Stored items
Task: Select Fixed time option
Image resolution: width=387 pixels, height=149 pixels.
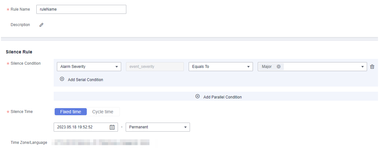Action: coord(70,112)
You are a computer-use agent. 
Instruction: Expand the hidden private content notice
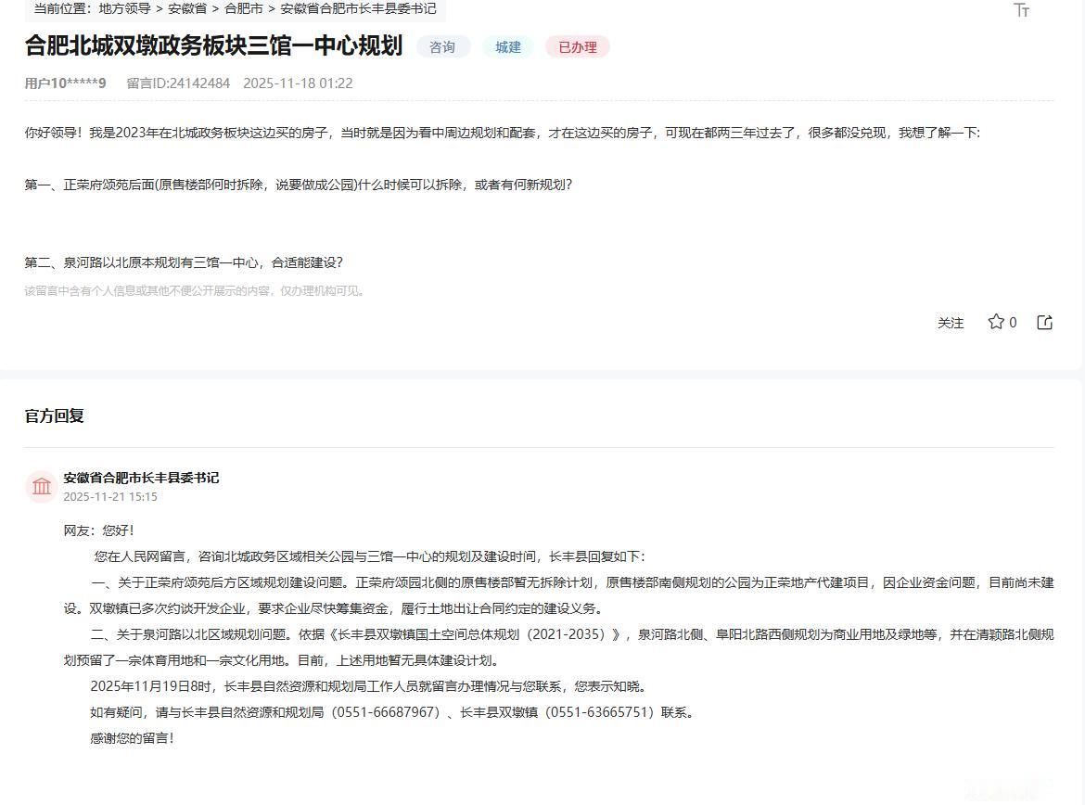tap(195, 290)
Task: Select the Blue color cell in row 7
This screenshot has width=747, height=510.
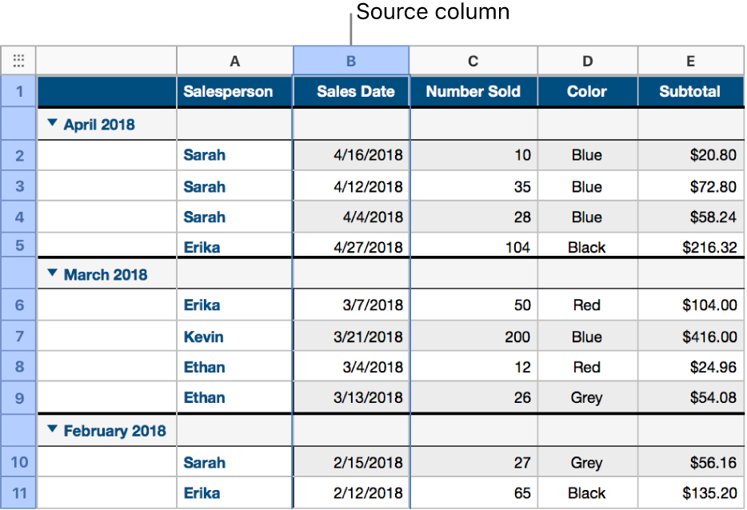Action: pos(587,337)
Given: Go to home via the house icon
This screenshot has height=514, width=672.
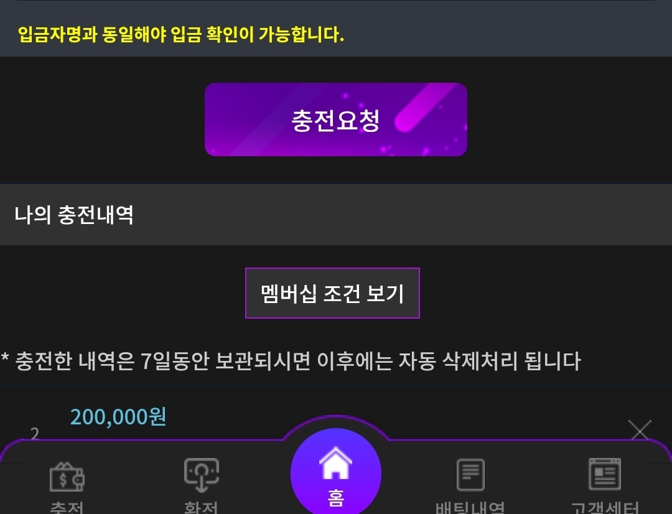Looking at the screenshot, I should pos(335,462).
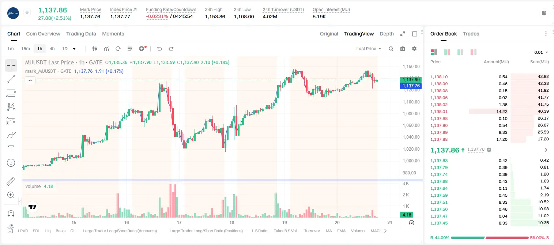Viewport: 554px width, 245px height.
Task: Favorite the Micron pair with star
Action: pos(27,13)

### WORK INSTRUCTION
Lines from the one holding "Given: Go to home via the house icon" down to the last line of the entries above must be retyped exactly, inclusive of both, with no pictures and nothing else.

### OUTPUT FOR THIS EXERCISE
Given: Go to home via the house icon
This screenshot has height=514, width=672.
Looking at the screenshot, I should pos(335,462).
Viewport: 554px width, 245px height.
Task: Favorite the Micron pair with star
Action: pos(27,13)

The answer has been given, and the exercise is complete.